For the second time in three years, I had the privilege of going to Washington, D.C., with friends representing the Allied Golf Group. This group is composed of the Georgia GCSA, Georgia State Golf Association, Georgia PGA, and Georgia Club Managers Association. The purpose of this trip was to make certain that some critical issues affecting the golf industry locally and nationally were on the radars of our Congressmen and Senators on Capital Hill.
We also wanted to tell the truth about the health of golf in Georgia and nationwide. We could not have touched so many legislators without the planning and leadership of Skin Edge, our lobbyist with Georgia Link. Over two days, Skin organized visits with 12 elected officials representing Georgia from the mountains to the coast. We are very fortunate to have had Edge helping us for nearly 13 years.
The four main topics discussed on the superintendent side of the business were Waters of the United States (WOTUS), H-2B Visa Program, Wage/Overtime Rule and the NPDES Pesticide Permit Fix.
The proposed 2015 WOTUS rule, known as the Clean Water Rule, has been temporarily stayed by the 6th Circuit Court of Appeals, and all superintendents should urge federal decision makers to work with stakeholders like us at the state and local level to come up with a better rule.
This is an expansive rule of unnecessary permitting for water that includes rivers, lakes, tributaries, dry ditches and neighboring waters located within a 100-year floodplain and 1,500 feet of the original high water mark of any of the above mentioned bodies of water. As responsible stewards of water resources we would like to see the Trump Administration repeal and replace the Clean Water Rule. Georgia golf course superintendents have practiced best management practices for water conservation for more than 10 years and are currently drafting our water quality BMPs.
The H-2B visa program is vital to providing seasonal workers in the golf industry. This program provides seasonal workers for facilities that have exhausted all efforts to hire American workers for seasonal positions. Studies show that every H-2B position supports 4.6 American jobs by keeping businesses open that might otherwise have to close. In order for the golf work force to grow we must have access to an adequate workforce.

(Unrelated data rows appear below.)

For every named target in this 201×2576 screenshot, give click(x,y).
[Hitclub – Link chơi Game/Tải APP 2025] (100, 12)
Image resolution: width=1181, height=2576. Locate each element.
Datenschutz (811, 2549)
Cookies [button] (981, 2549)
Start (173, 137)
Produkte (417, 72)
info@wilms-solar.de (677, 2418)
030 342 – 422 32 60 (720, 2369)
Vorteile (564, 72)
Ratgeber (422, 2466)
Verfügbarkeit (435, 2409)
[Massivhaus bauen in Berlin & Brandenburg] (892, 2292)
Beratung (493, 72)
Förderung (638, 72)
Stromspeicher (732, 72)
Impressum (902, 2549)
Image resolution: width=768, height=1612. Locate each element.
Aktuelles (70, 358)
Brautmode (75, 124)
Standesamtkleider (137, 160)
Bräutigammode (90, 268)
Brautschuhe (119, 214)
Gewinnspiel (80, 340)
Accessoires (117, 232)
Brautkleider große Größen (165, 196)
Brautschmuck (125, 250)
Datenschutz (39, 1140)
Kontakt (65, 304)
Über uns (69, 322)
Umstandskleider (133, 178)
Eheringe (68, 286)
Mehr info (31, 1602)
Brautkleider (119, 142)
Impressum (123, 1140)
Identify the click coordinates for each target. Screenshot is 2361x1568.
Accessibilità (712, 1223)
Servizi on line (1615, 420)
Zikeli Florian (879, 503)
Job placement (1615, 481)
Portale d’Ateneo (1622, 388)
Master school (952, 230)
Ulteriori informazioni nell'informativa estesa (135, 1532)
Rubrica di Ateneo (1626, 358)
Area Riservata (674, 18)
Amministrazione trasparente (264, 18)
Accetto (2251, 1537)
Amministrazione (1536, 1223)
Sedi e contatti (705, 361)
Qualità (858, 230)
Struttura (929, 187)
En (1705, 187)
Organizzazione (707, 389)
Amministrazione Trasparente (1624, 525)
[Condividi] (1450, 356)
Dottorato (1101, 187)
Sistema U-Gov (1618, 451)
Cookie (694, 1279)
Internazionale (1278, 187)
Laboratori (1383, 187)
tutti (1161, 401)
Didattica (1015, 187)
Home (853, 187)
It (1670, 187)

The NPDES Pesticide Permit Fix would negate the need for Clean Water Act NPDES permits for chemical spraying activities that are already made in accordance with the Federal Insecticide, Fungicide, and Rodenticide Act. EPA's rigorous registration and labeling process for pesticides already accomplishes what these permits seek to do. In other words, these permits create duplication and unnecessary additional paperwork.
The good story detailing the health of the game of golf was told by Matt Vanderpool, GSGA executive director, and Mike Paull, executive director of the Georgia PGA. There is a common misperception that golf is in a downward spiral, but the numbers say otherwise. In 2016, two and a half million people came in to the game of golf, one million more than the year before. Even though we still hear of golf courses closing, that number is less than one percent of the over 15,000 facilities nationwide.
In the state of Georgia, golf employs more than 60,000 people who earn wages and pay taxes. Ninety-eight percent of all golf carts in the world are made in Georgia. Golf is an important component in tourism, housing and fundraising, totaling a $5 billion economic impact to the Georgia economy. Thanks to programs like the Georgia PGA Junior League and The First Tee, the game of golf continues to promote positive values in young people such as honesty, integrity, and sportsmanship.
I know for certain that all of the Congressmen made time for us because of relationships we formed in 2015. They remember our faces and even stories from our previous visits and we appreciate their support of our issues. I encourage all of you to reach out and get to know the representative from your district. He or she wants to hear from you about how we can make things better in Washington and in Georgia. Things tend to move very slow in D.C. and that can become frustrating, but I truly believe good things are starting to happen under this administration.
The day we were there, the House passed the biggest tax reform in the nation's history that will hopefully help us in 2018. I appreciate the passion and love of this country that was evident as we sat down and talked about golf in Georgia.